Categories
Coding Data Analysis Pandas Python Tutorial

Analysing Cryptocurrencies with Percentage Differences in Python with Pandas

Carrying on from my last introduction, Using Python and Pandas to Analyse Cryptocurrencies with CoinAPI, I would like to take this even further with some custom functions.

Please do note that the information below is what I find interesting when it comes to analysing data so it may not suit your needs and requirements.

Things we’ll be covering include:

  • Develop a function that will work out the percentage difference between two numbers
  • Add two new columns to our data set that will use the percentage difference function to calculate the difference of the open and close price as well as the high and low price of the day
  • Develop a function that will give us a clear output of data using the days of the week column we developed last time

The Imports for Python

We’ll only be using Pandas so we’ll just import that for this tutorial.

import pandas as pd

Percentage Difference Function

Let’s start with our percentage difference function. This will take two numbers and output the percentage difference between them.

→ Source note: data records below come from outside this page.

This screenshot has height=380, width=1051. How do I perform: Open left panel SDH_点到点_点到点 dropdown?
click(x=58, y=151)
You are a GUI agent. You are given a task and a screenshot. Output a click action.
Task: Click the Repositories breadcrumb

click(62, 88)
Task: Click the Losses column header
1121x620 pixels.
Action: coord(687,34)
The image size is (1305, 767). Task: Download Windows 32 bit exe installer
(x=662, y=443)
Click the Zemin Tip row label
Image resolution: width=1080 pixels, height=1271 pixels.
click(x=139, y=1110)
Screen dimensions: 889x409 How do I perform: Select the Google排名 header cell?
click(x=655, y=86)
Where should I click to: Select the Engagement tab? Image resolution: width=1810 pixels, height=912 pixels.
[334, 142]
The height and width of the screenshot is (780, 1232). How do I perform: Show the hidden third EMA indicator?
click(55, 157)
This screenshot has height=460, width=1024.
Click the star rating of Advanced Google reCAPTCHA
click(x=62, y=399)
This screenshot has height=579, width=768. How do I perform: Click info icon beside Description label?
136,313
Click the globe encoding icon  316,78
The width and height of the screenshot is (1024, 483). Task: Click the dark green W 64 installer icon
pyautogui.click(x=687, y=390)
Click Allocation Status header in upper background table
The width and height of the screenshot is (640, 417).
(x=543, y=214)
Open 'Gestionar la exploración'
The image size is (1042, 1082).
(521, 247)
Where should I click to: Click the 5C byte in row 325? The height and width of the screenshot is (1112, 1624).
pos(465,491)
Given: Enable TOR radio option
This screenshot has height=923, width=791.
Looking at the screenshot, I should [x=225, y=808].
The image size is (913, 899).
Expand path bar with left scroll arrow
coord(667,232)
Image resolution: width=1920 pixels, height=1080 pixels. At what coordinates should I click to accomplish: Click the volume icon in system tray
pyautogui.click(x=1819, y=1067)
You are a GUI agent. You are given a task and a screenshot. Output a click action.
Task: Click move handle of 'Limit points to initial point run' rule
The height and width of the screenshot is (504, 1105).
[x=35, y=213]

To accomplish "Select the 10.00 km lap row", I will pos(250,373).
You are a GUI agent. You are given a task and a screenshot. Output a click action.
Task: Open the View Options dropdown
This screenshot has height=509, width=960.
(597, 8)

def percentage_difference(high, low):
    if high >= low:
        return ((high - low) / ((high + low) / 2)) * 100
    else:
        return ((low - high) / ((high + low) / 2)) * 100

So what’s happening in the above function? Firstly it is doing a check to see if the first number is higher in value than the second one. The reason for this is because we don’t actually need a negative percentage for our example as we just want to output the percentage difference as a whole.

Next it is doing the necessary calculations to work out the different and will return it once it is called.

Reading a CSV File with Pandas

If you followed along last time then you should already have your cryptocurrency CSV file. If not then please feel free to go through that first so you can follow along now.

To do this we will be using the read_csv() method from Pandas. The only parameter we will need to give is the name of the file we wish to open.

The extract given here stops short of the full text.